# Hello! Anyone know this boat?



## davidikard (Feb 27, 2016)

Hello!
I have recently purchased what was advertised as a 420. After briefly looking at it over, it was pretty obvious that this was not a 420. But, it was $100.00 with the trailer, so I picked it up. (I'm really becoming passionate about rehabbing these small sailboats!) 

The only problem is that I can't find a hull identification number, anywhere, and the guy that I got it from doesn't know anything about sailing (the boat belonged to a friend that moved away, or something.)
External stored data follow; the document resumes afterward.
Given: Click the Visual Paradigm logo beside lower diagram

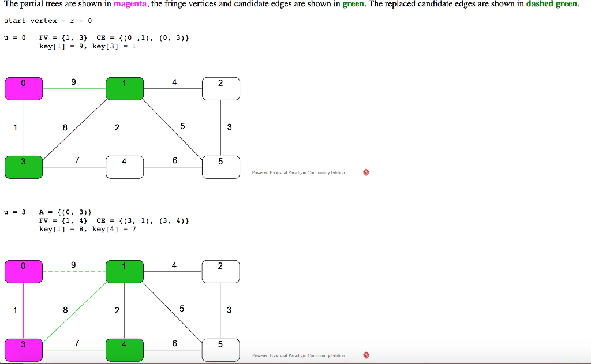Looking at the screenshot, I should pyautogui.click(x=365, y=355).
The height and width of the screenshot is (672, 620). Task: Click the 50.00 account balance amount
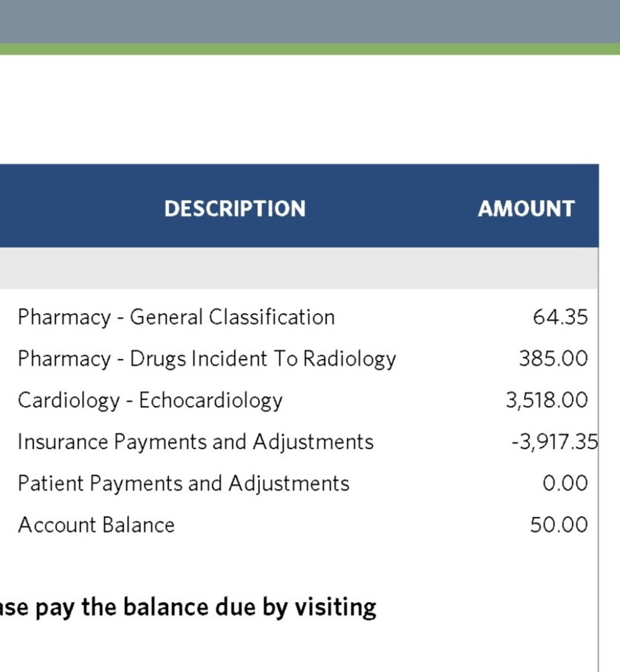pos(559,525)
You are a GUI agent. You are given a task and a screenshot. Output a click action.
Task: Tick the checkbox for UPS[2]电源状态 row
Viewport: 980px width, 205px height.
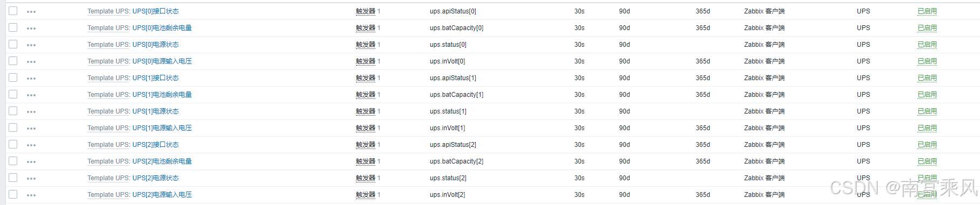(x=13, y=178)
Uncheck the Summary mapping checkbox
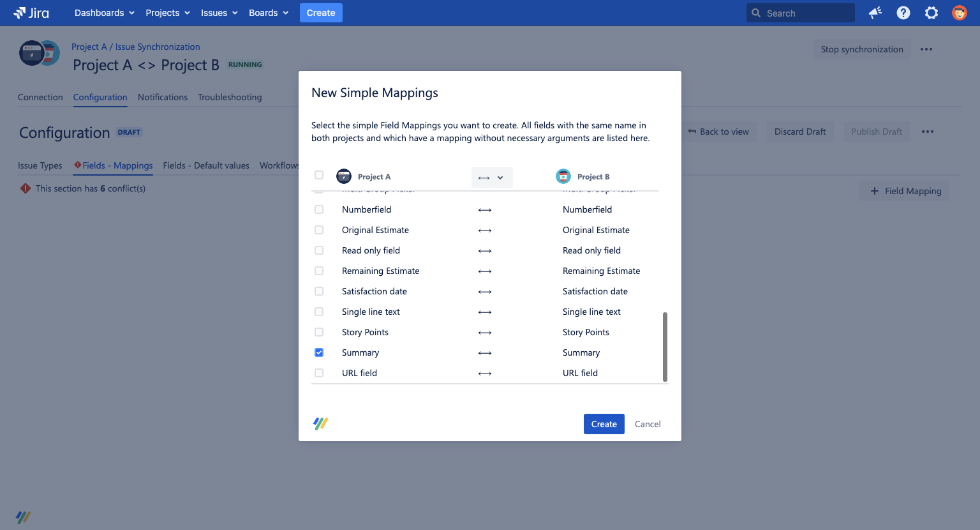Image resolution: width=980 pixels, height=530 pixels. point(319,352)
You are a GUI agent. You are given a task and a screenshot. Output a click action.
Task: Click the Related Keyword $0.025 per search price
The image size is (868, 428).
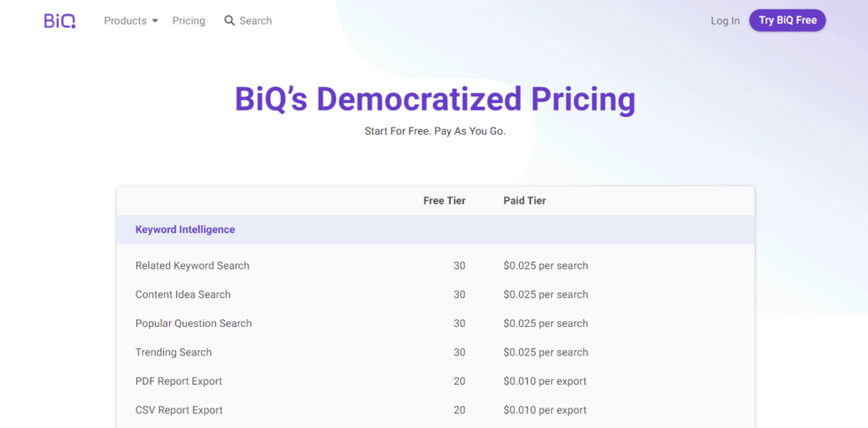pyautogui.click(x=546, y=266)
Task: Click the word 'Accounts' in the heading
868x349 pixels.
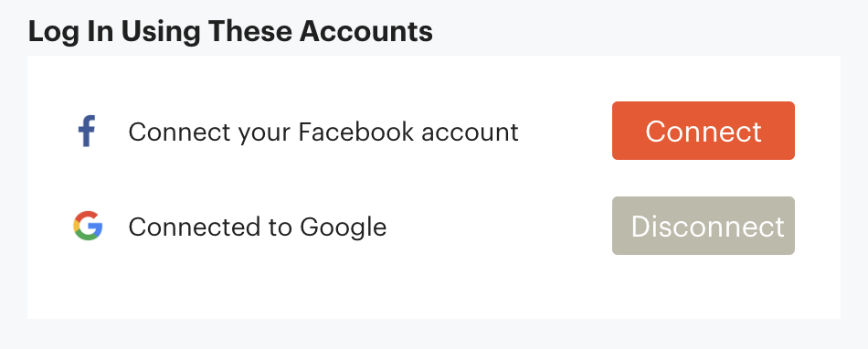Action: tap(365, 31)
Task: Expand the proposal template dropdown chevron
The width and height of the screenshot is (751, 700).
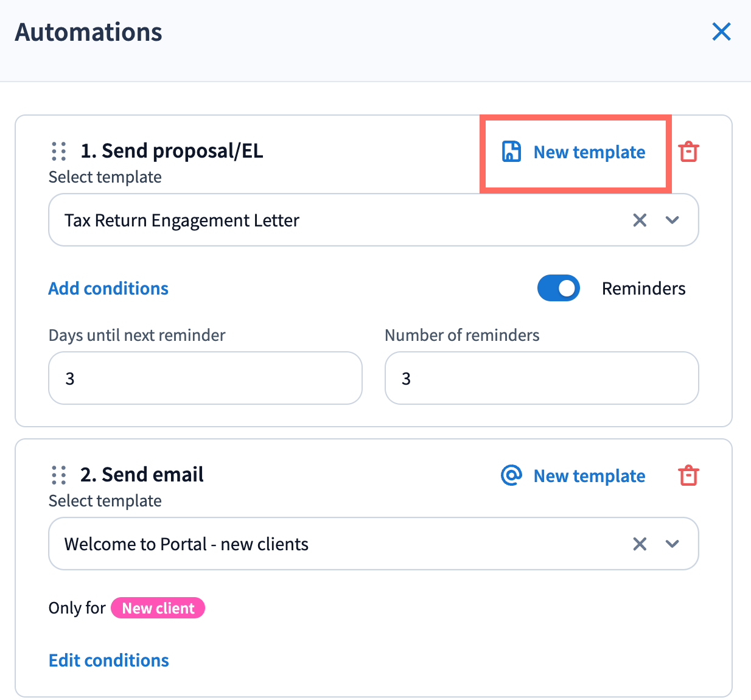Action: [672, 220]
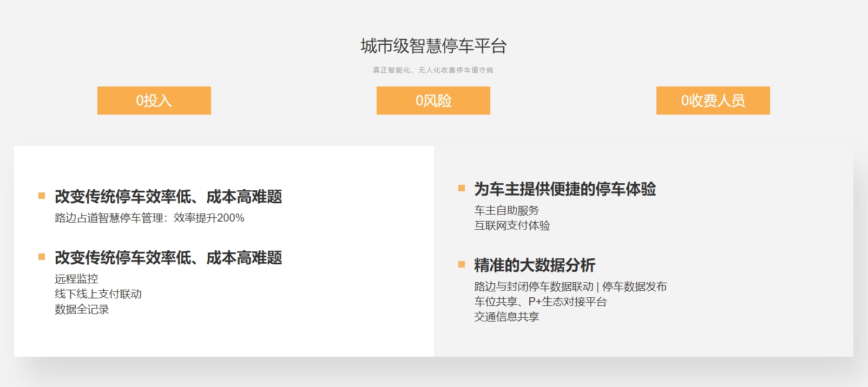Click the 数据全记录 text item
This screenshot has height=387, width=868.
(x=82, y=309)
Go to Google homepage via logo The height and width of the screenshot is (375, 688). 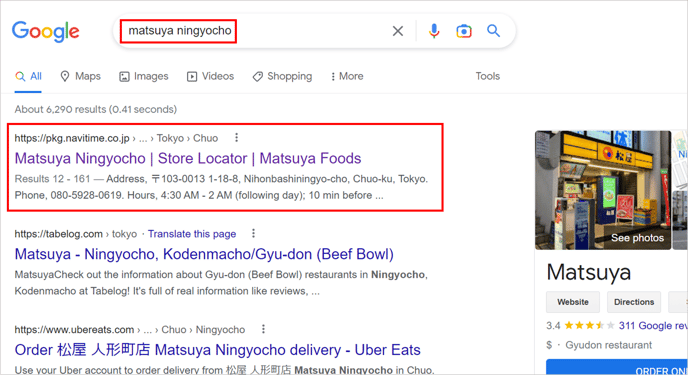point(46,32)
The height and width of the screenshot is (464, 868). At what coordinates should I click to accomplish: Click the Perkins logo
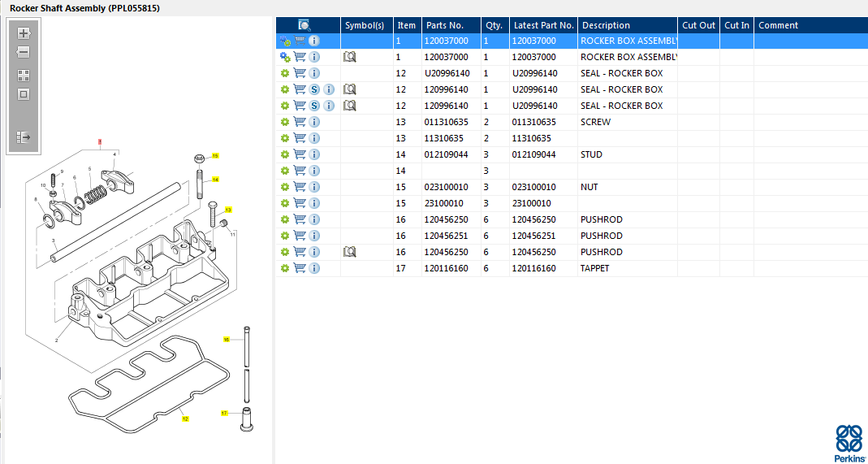849,443
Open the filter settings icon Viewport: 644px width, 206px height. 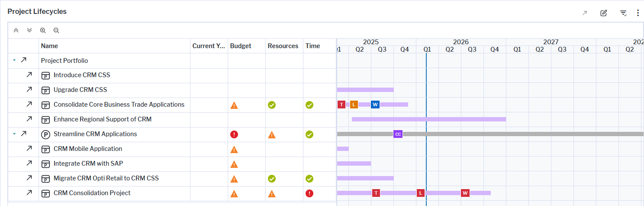[x=623, y=13]
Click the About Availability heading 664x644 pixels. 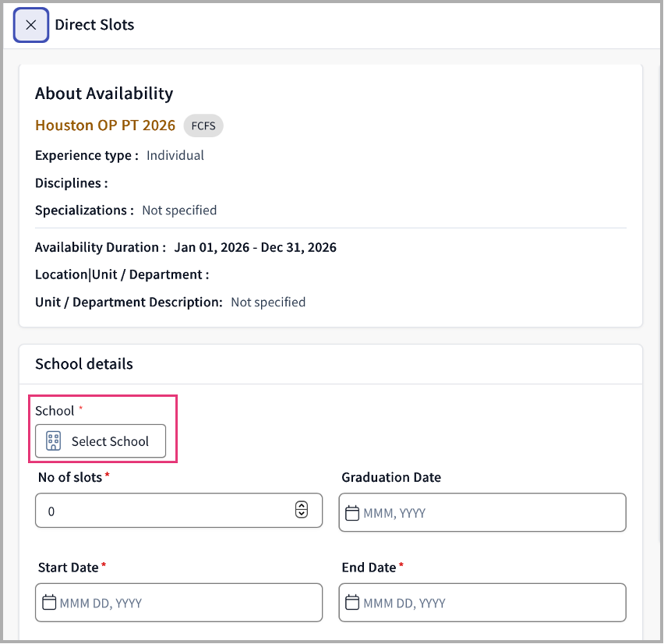[104, 94]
If anyone can help me identify the boat, so that I can research what it should look like, how to rig it, sails to buy, etc. that would be great! I'll try to post some pics.

Thanks!
Dave

Dimensions:
LOA - roughly 15' 6 3/4"
Beam - 5'9"
Mast (2 part) 22' 1"
Boom - 9' 2 7/8"


----------



## Faster (Sep 13, 2005)

It's a distant shot, but maybe a Laser II? Any spinnaker gear?


----------



## davidikard (Feb 27, 2016)

No, but I can't quite make sense of all of the rigging. (I'm new to sailing, even though this is my third dingy rehab, since October.) I'll try to upload some more pictures. I'm also making a picture album. I'll try to forward you the address. 

Thanks!!!


----------



## replusted (Dec 17, 2001)

Did any sails come with the boat? Look at the main sail. It should have an insignia on it which will help us identify the boat. Post a picture of that. You should also check the starboard side of the transom for a hull identification number. Within that number it will identify the manufacturer.


----------



## davidikard (Feb 27, 2016)

No sails. It's a bit of a quagmire.... 
Would any other pictures help?

Thanks!


----------



## Stumble (Feb 2, 2012)

I don't recognize it. I would suggest asking on Sailing Anarchy's Dinghy sub forum. Someone there may recognize it.


----------



## Hudsonian (Apr 3, 2008)

You might search sailboat.com by entering an appropriate range of boat lengths - say 15.5 to 15.7. You'll end up with a small pool (no pun intended) to search.


----------



## captflood (Jan 1, 2011)

GREETINGS EARTHLINGS Saw your pics try looking at a 505 I can not remember who made them they are fast and can be a bit wet when flying full sail . AS ALWAYS GO SAFE


----------



## krisscross (Feb 22, 2013)

Since you have a mast and a boom, you can measure all the required dimensions (luff and foot) and get a used sail. Do not get a sail that is bigger. Modifying sails is absurdly expensive. A slightly smaller sail would be fine since you are learning to sail. Smaller sail is much easier to control. This dinghy most likely just has a main sail, no jib. It should not be hard to rig. Try to find an experienced dinghy sailor in your area to walk you through it.


----------